Eine düster repetierte Musik legt sich über dieses Machwerk mit dem waghalsigen Titel „Untitled 01". In vier Sätzen werden Orchesterklänge mit Rockmusik und elektronischer Musik zusammengebracht. Das Kompositionsprinzip liegt irgendwo zwischen „Wir bauen eine Stadt" und dem „Bolero". Mit Ausnahme des krachigen zweiten Satzes (Anger – Zorn) überwiegt ein lyrisch-weinerlicher Tonfall. Zuviel Strauss-Instrumentationslehre gelesen, Herr Sakamoto? Doch es ist alles hausbacken, langweilig, technisch unzulänglich.

Wenn von der Musik schon nichts zu erwarten ist, so vielleicht von dem Multimediaanteil. In der Tat ist hier das „Artwork" etwas pfiffiger. Alle vier Sätze erhalten hier, was sie musikalisch nicht haben, ein eigenes Gesicht. Die Möglichkeiten zur Interaktion durch den geschickten Einsatz von Mausklicks bleiben aber beschränkt. Fliegende Typos sind noch das Schönste an diesem Teil der CD. Und so legt sich zu der schülerhaften Arbeit des Komponisten ein heile Designerwelt.
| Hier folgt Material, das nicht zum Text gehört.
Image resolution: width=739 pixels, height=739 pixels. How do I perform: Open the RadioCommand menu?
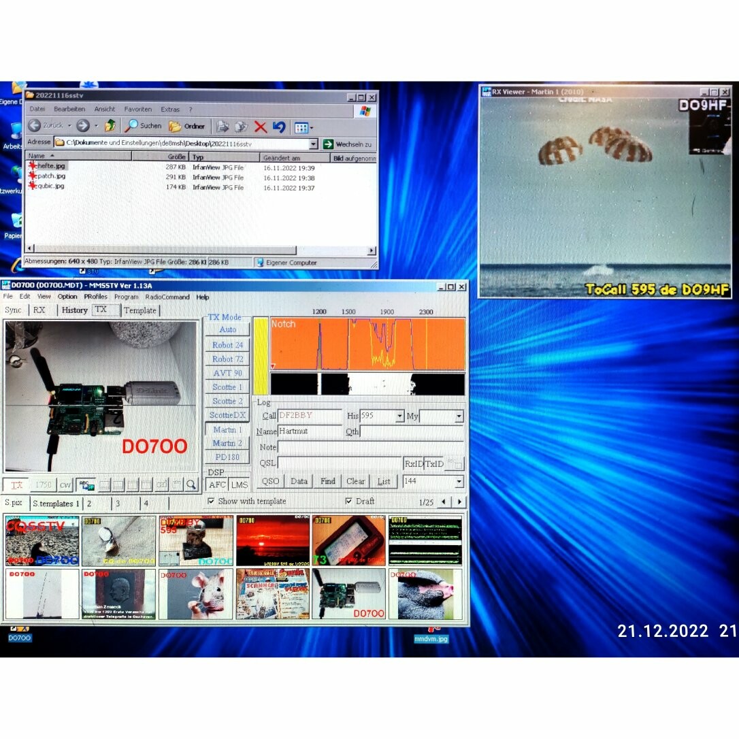[167, 297]
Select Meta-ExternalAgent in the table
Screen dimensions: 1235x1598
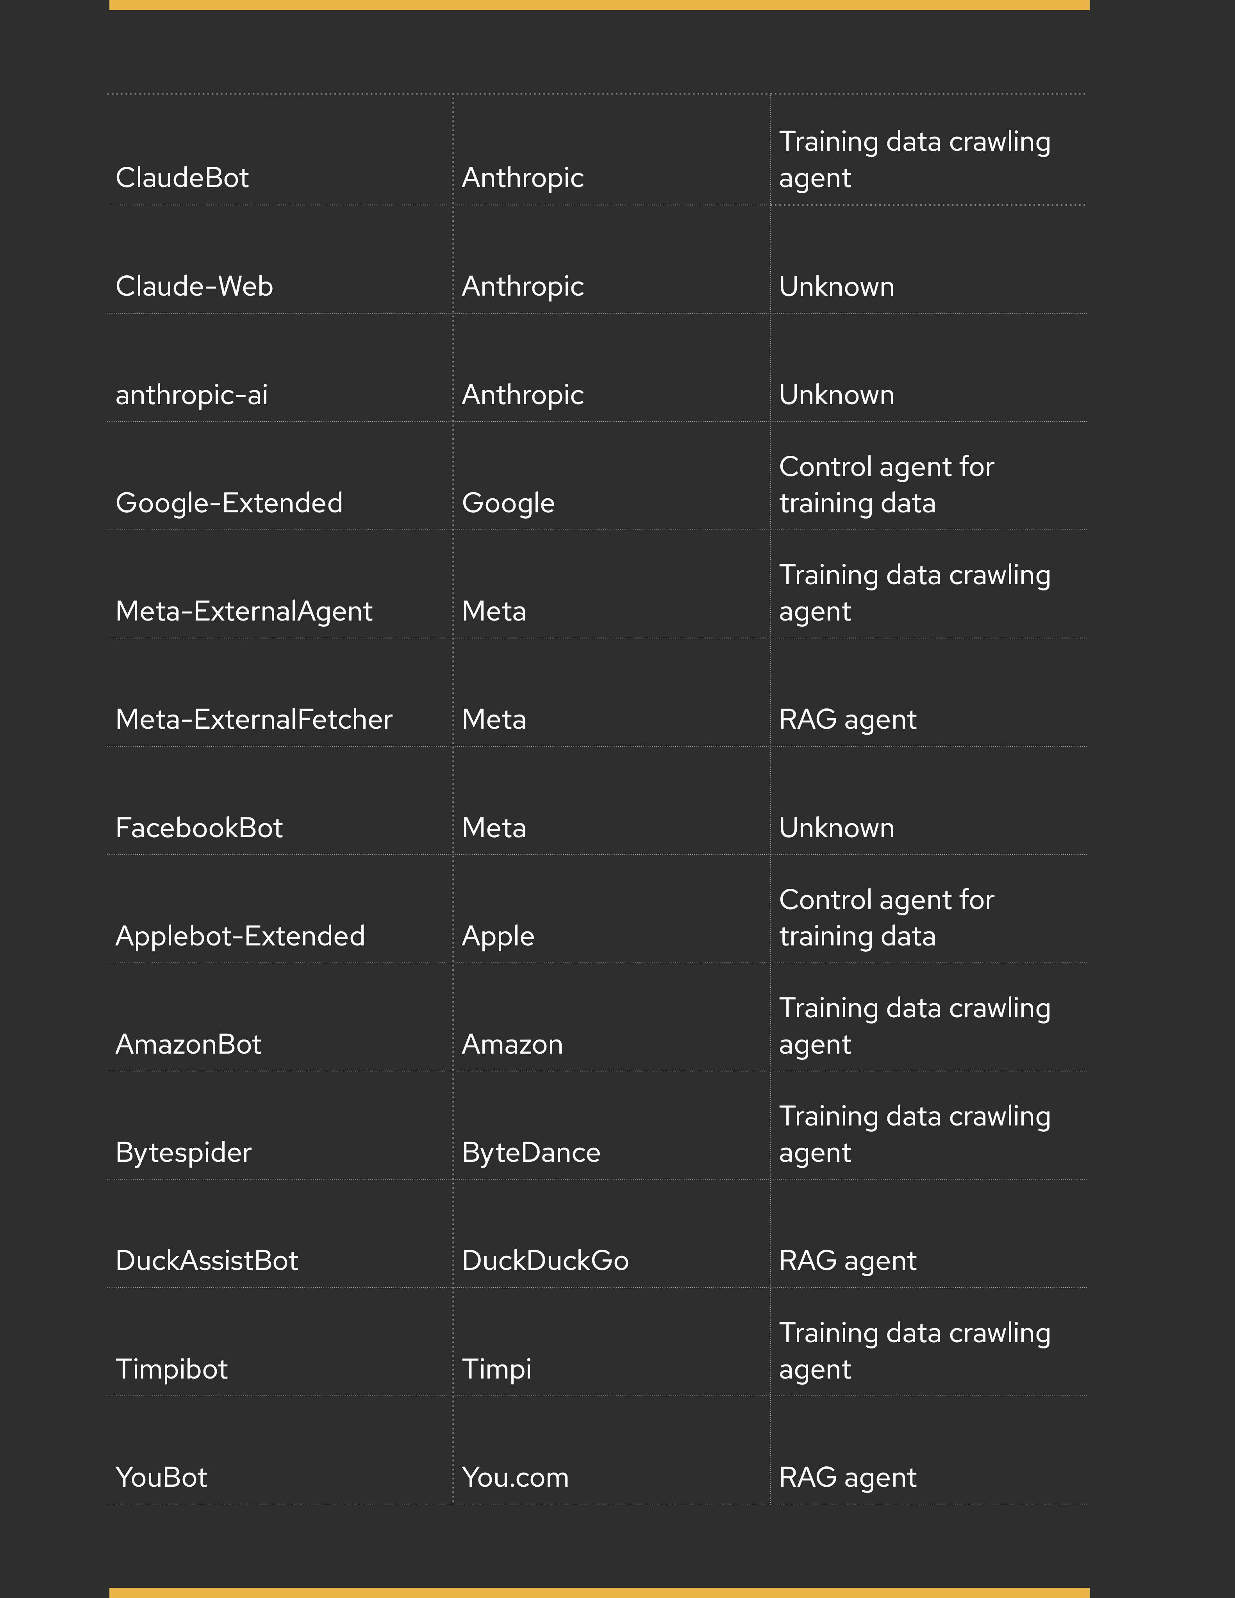coord(244,612)
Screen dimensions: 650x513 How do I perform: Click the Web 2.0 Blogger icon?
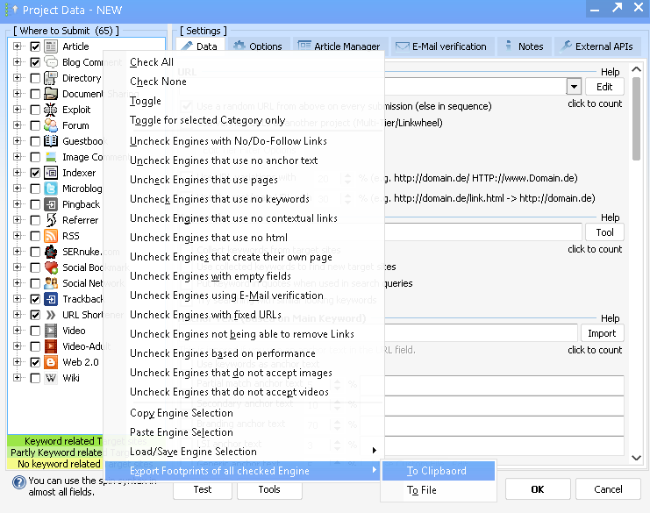point(51,362)
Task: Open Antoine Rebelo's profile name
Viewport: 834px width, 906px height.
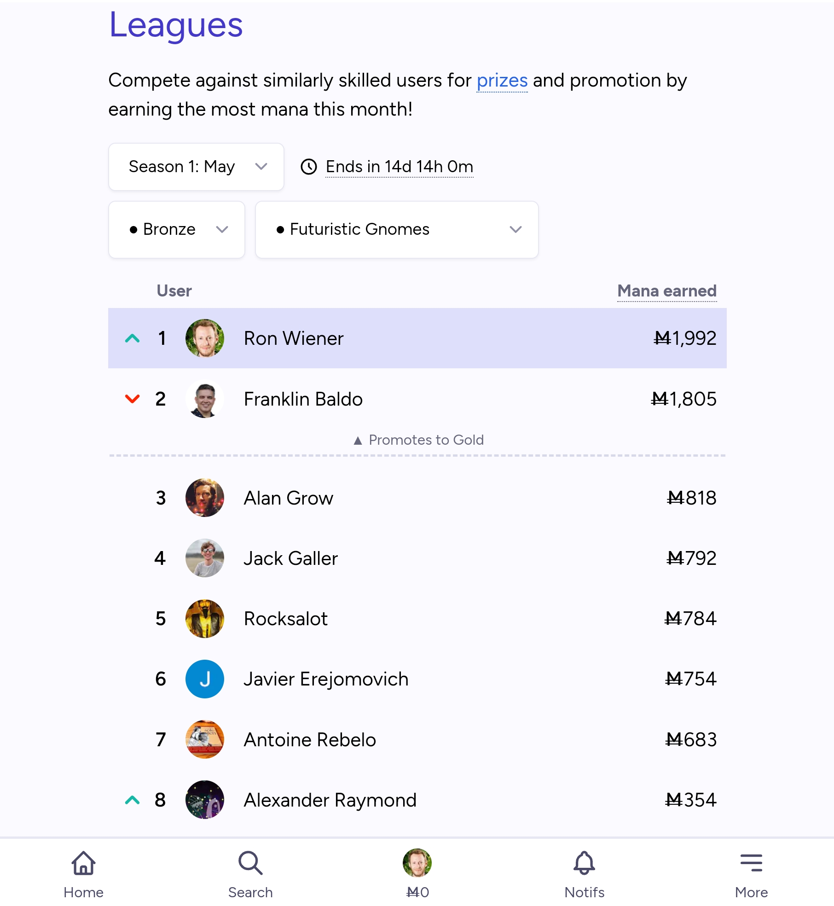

Beeindruckend nur in der Naivität ihres Zusammenhangs. Zwar, oh wie großzügig, kommen die anteiligen Einnahmen am vierten Satz (Salvation – Erlösung) der von Brian Eno gegründeten Hilfsorganisation für kriegsgeschädigte Kinder – „War Child" – zugute. Doch besser hätte man dafür sämtliche Produktionskosten verwendet. Das wäre wahrscheinlich erstens mehr gewesen, und man hätte dazu beigetragen, musikalischen Sondermüll zu vermeiden, was schließlich auch der Umwelt zugute gekommen wäre.